++++ PROVIDED PASSAGE ++++
The present invention pertains to the field of computer architecture and more specifically to the efficient processing of RNIC interface (RI) management control operations (e.g. memory registration) required by RDMA (Remote Direct Memory Access) type work requests issued by an RNIC interface (RI) running on computer systems such as servers.
In complex computer systems, particularly those in large transaction processing environments, a group of servers is often clustered together over a network fabric that is optimized for sharing large blocks of data between the servers in the cluster. In such clustering fabrics, the data is transferred over the fabric directly between buffers resident in the host memories of the communicating servers, rather than being copied and packetized first by the operating system (OS) of the sending server and then being de-packetized and copied to memory by the OS of the receiving server in the cluster. This saves significant computing resources in the transacting servers in the form of OS overhead that may be applied to other tasks. This technique for establishing connections that bypass the traditional protocol stack resident in the OS of transacting servers and instead transacting data directly between specified buffers in the user memory of the transacting servers is sometimes generally referred to as remote data memory access or RDMA.
++++
## TASK 1
Answer these from the RDMA passage:
(a) What example of an RI management control operation does it name?
(b) Between what does the clustering fabric transfer data directly?
(c) In what form are computing resources saved in the transacting servers?
## TASK 2
Continue the RDMA passage from its last sentence, keeping the same technical register.
++++ GIVEN DATA ++++
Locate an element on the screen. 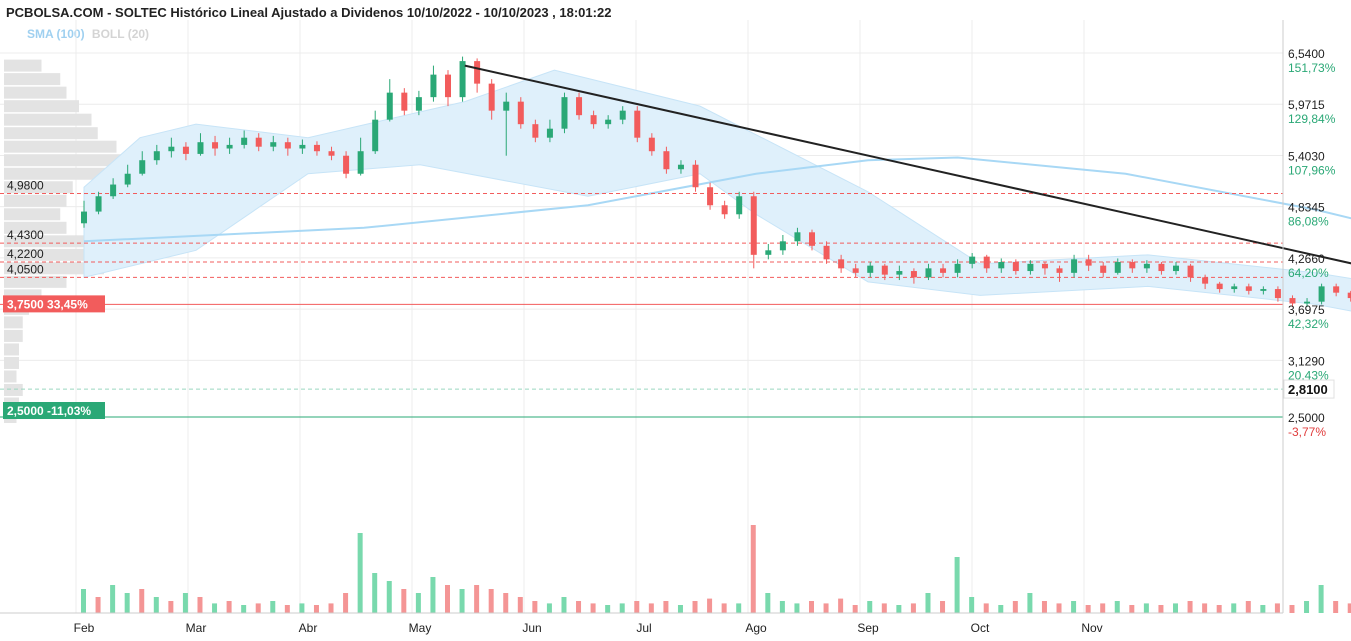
++++
## ANSWER SECTION 1
(a) Memory registration.
(b) Between buffers resident in the host memories of the communicating servers.
(c) In the form of OS overhead that may be applied to other tasks.

## ANSWER SECTION 2
Different standards have been established defining the manner and the protocols by which direct memory connections between servers are securely established and taken down, as well as the manner in which data is transferred over those connections. For example, Infiniband is a clustering standard that is typically deployed as a fabric that is separate and distinct from fabrics handling other types of transactions between the servers and devices such as user computers or high-performance storage devices. Another such standard is the iWARP standard that was developed by the RDMA Consortium to combine RDMA type transactions with packet transactions using TCP/IP over Ethernet. Copies of the specifications defining the iWARP standard may be obtained at the Consortium's web site at www.rdmaconsortium.org. The iWARP specifications and other documents available from the RDMA Consortium web site are incorporated herein in their entirety by this reference. These and other RDMA standards, while differing significantly in their transaction formats, are typically predicated on a common paradigm called a queue pair (QP). The QP is the primary mechanism for communicating information about where data is located that should be sent or received using one of the standard RDMA network data transfer operations.
A QP is typically made up of a send queue (SQ) and a receive queue (RQ), and can also be associated with at least one completion queue (CQ). QPs are created when an application running on a local server issues a request to an RNIC interface (RI) that a memory transaction be processed that directly accesses host memory in the local server and possibly host memory in a remote server. The QPs are the mechanism by which work request operations associated with the processing of the transaction request made by the application are actually queued up, tracked and processed by the RNIC adapter.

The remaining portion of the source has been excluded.